START Supplied text

Is it possible for anyone to write anything these days without wondering about whether their comments will age well?

The news cycle has always been relatively short which adds to the adage that a week is a long time in politics. There are many news cycles in a day at present. The inclination in many for a short attention span is fed by the constant changes in this multi-media world.

What has changed in employment law?

So, what can one say about the world of work that is lasting? While there has been a plethora of changes to help us cope with the pandemic, the basic building blocks that underpin employment law have remained constant. There have been clarifications provided by outcomes in litigated cases but there has been no major shift in legislation.

1. The tribunal system has a severe backlog

In many respects, there has been a slow-down. The tribunal system, long underfunded, has a severe backlog of cases to get through. New claims will take a long time to see the light of a full hearing stage. This may be seen as good news for employers and bad news for employees but while there is a pause there is a lack of resolution – which means more uncertainty.

The lack of legislative time, to devote to what may be seen as ordinary business, has also meant a pause in the rush to reform that may otherwise have been the case in the post-Brexit world. However, that reform will come.

2. Recovery from the pandemic is the biggest uncertainty

The immediate concern is the uncertainty of how the recovery from the pandemic will play out and over what time period. At this point, I will stick my head above the parapet and say that there is still a long way to go. I do not intend to count waves but there are many twists and turns to negotiate before we will have a relatively clear path ahead.

In the meanwhile, there is work to be done and people are needed to do that work. No matter how that work is performed, a focus for employers must be on its workforce.

END Supplied text
START Records shown

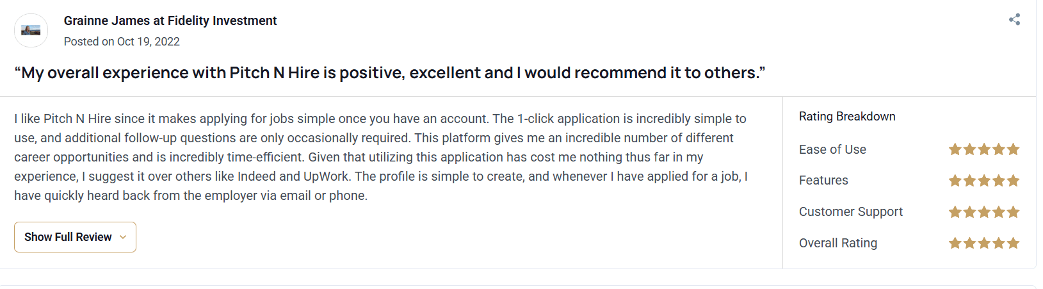Click the first star in Ease of Use row
The height and width of the screenshot is (289, 1043).
click(x=955, y=149)
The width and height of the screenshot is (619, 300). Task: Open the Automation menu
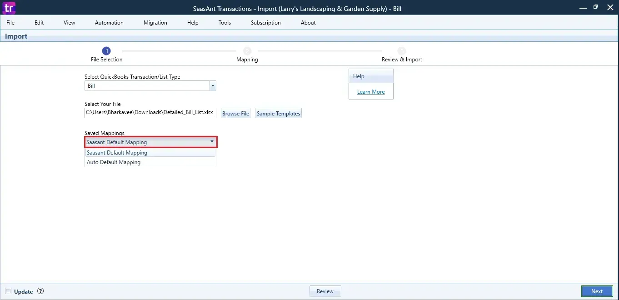(x=109, y=23)
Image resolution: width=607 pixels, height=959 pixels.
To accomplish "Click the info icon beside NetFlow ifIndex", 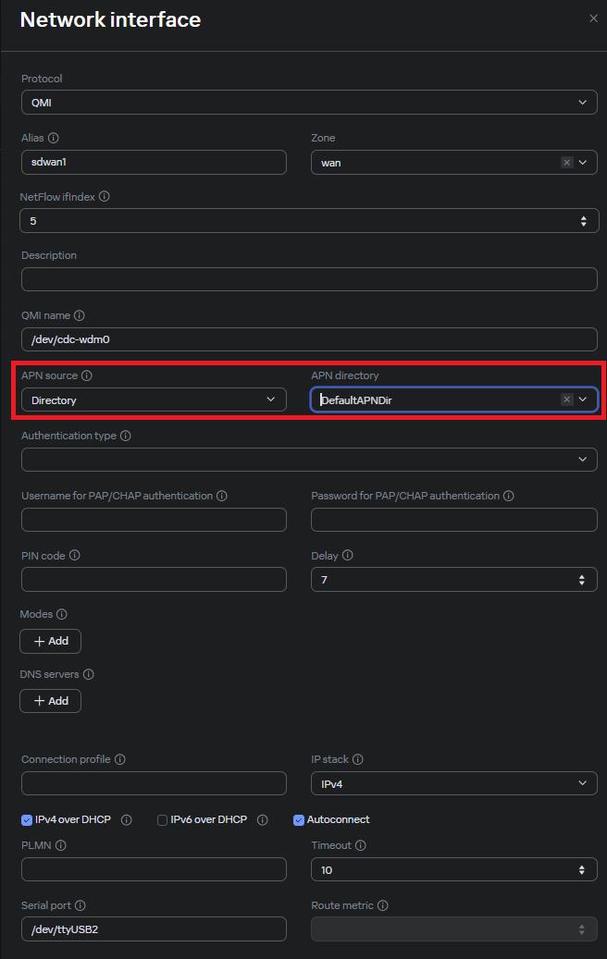I will click(105, 197).
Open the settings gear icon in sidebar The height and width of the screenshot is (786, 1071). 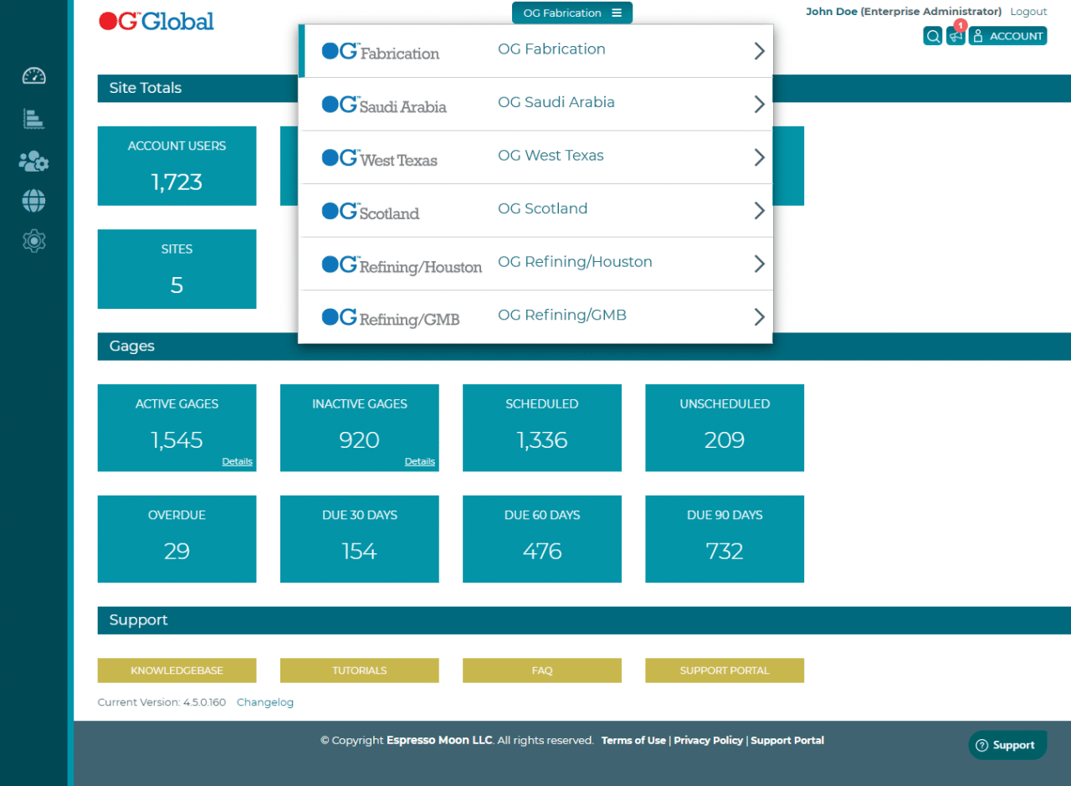pos(33,241)
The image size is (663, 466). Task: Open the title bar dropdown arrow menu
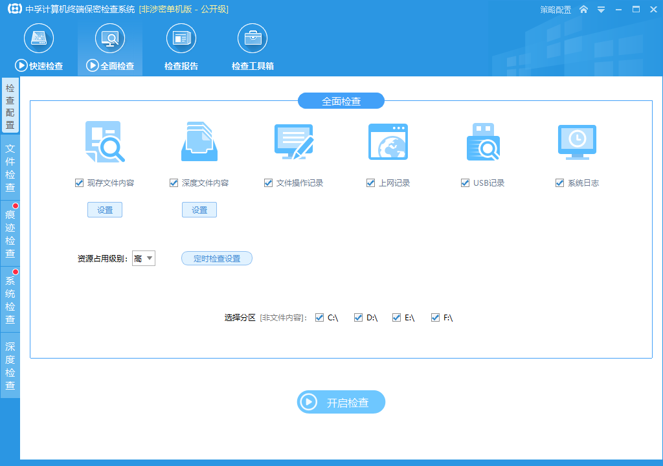tap(601, 9)
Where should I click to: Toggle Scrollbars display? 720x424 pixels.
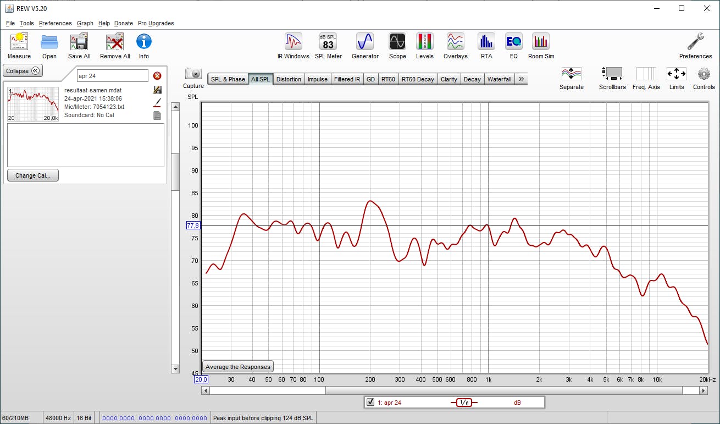(x=612, y=74)
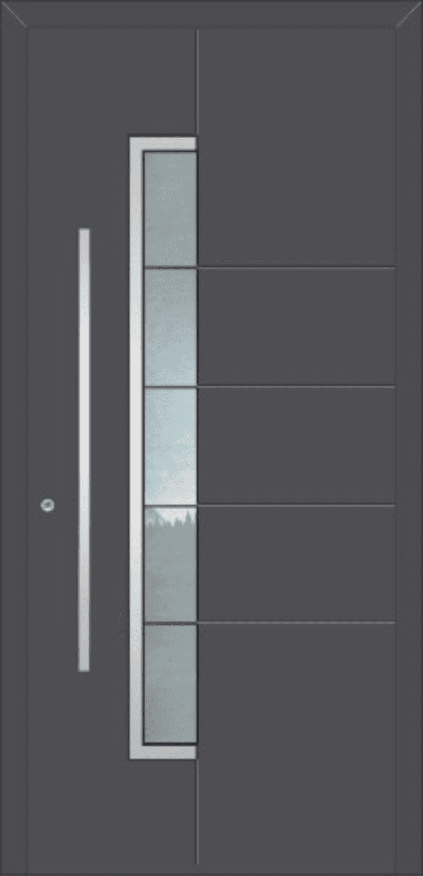The width and height of the screenshot is (423, 876).
Task: Click the round lock cylinder keyhole
Action: pos(48,505)
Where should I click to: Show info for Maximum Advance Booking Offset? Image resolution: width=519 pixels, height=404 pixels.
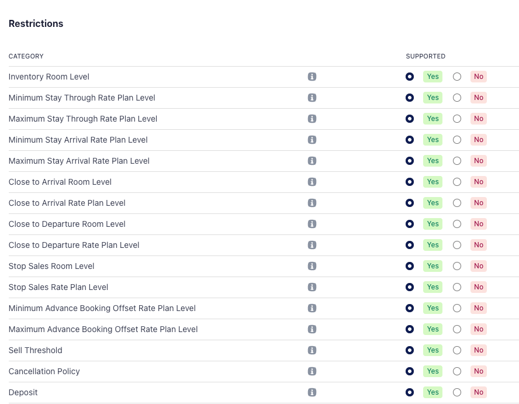pos(312,329)
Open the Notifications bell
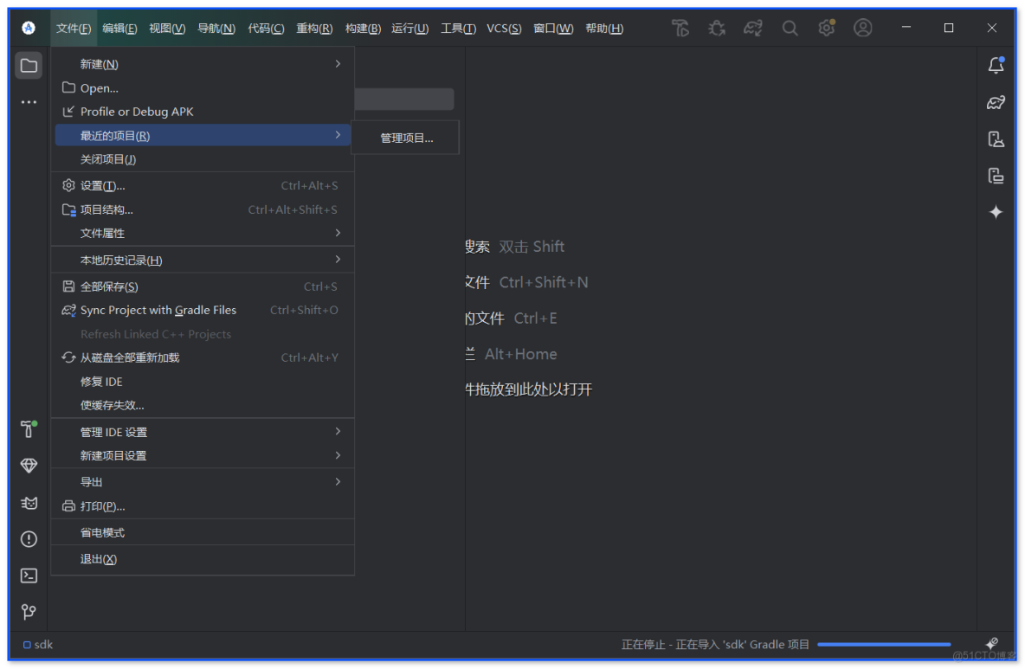1025x669 pixels. coord(996,65)
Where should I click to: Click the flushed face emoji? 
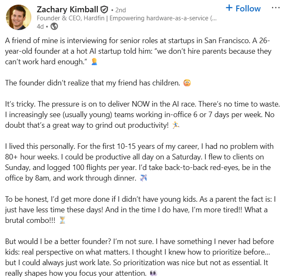[187, 83]
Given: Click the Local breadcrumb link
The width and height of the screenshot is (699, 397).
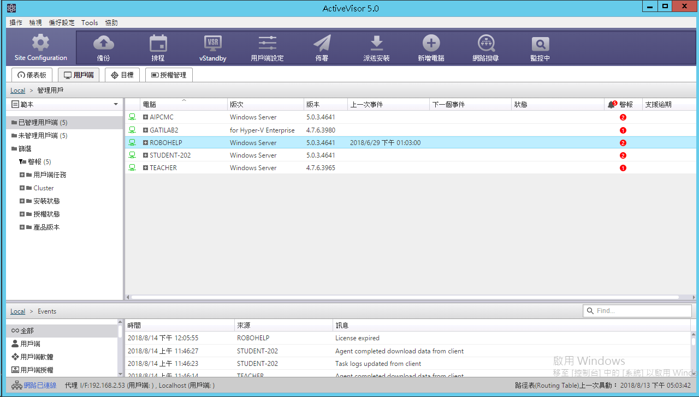Looking at the screenshot, I should point(17,91).
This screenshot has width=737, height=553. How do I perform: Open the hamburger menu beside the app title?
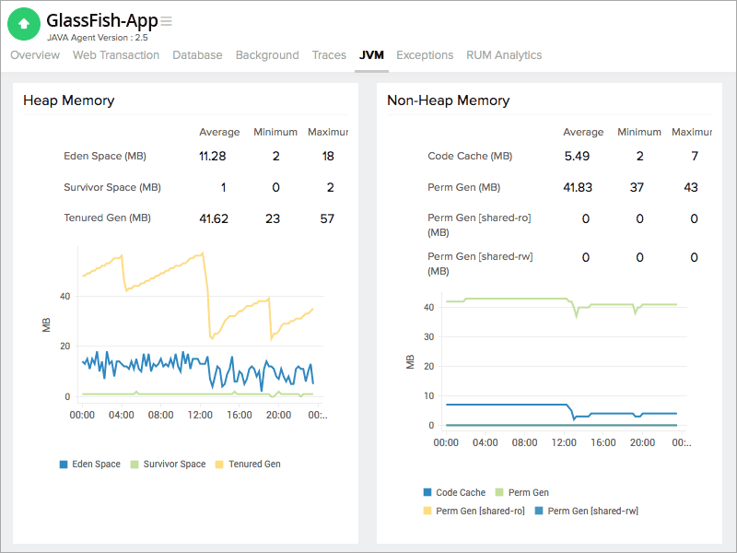pyautogui.click(x=165, y=20)
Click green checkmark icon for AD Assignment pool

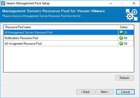point(121,43)
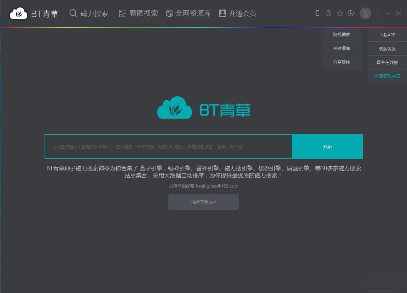
Task: Click the magnifier icon beside 磁力搜索
Action: 73,13
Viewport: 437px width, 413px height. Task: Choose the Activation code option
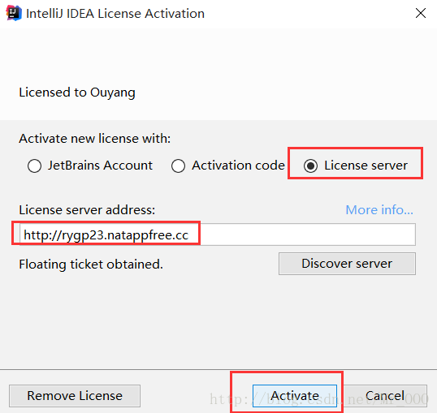(179, 166)
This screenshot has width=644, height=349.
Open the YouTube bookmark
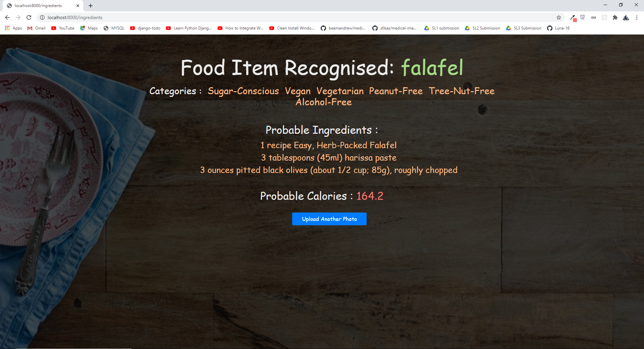pos(63,28)
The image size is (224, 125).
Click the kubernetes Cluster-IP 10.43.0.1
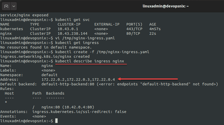coord(67,29)
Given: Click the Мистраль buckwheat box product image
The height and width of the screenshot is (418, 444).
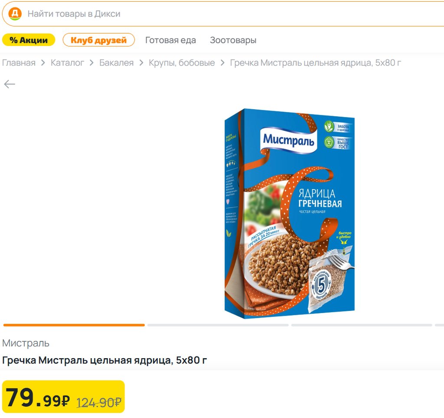Looking at the screenshot, I should [289, 212].
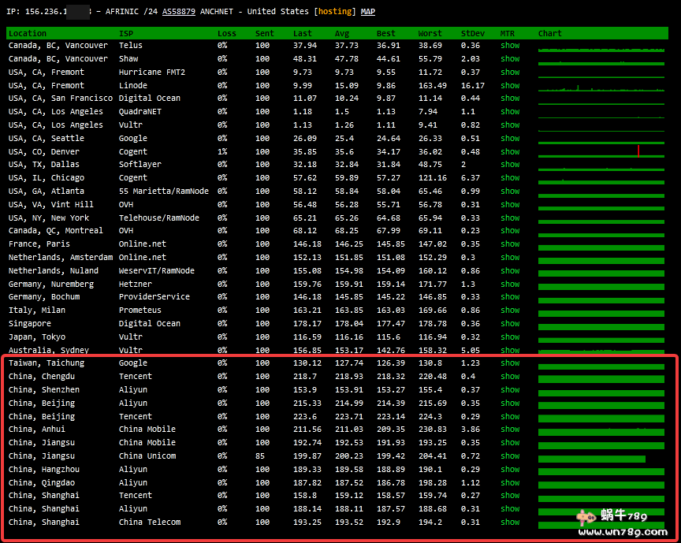Screen dimensions: 681x543
Task: Click the Location column header
Action: (x=28, y=33)
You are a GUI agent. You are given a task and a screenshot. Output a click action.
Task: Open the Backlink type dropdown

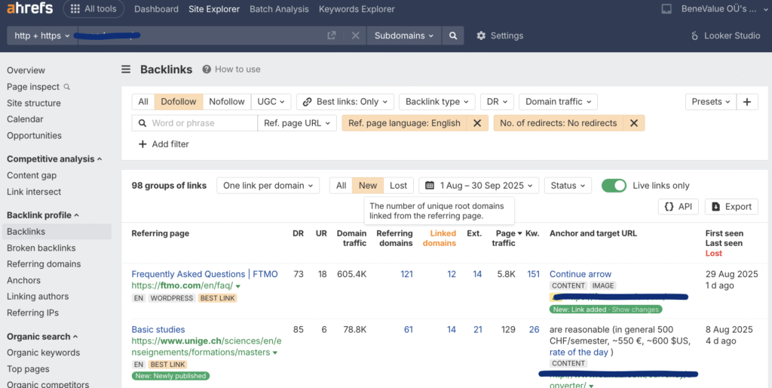(437, 102)

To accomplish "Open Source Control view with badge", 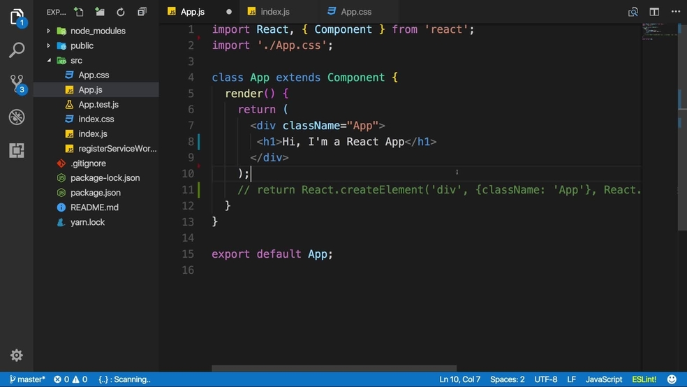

END Records shown

**What to work on**
**A)** Transcribe the part of the employment law article starting at "The news cycle" and ending at "this multi-media world.".
**B)** Answer these questions using the employment law article:
(i) What does it say the tribunal system has long been?
(ii) What does it identify as the immediate concern?
(iii) What has remained constant despite the many pandemic changes?

**Set of answers**
**A)**
The news cycle has always been relatively short which adds to the adage that a week is a long time in politics. There are many news cycles in a day at present. The inclination in many for a short attention span is fed by the constant changes in this multi-media world.

**B)**
(i) Underfunded.
(ii) The uncertainty of how the recovery from the pandemic will play out and over what time period.
(iii) The basic building blocks that underpin employment law.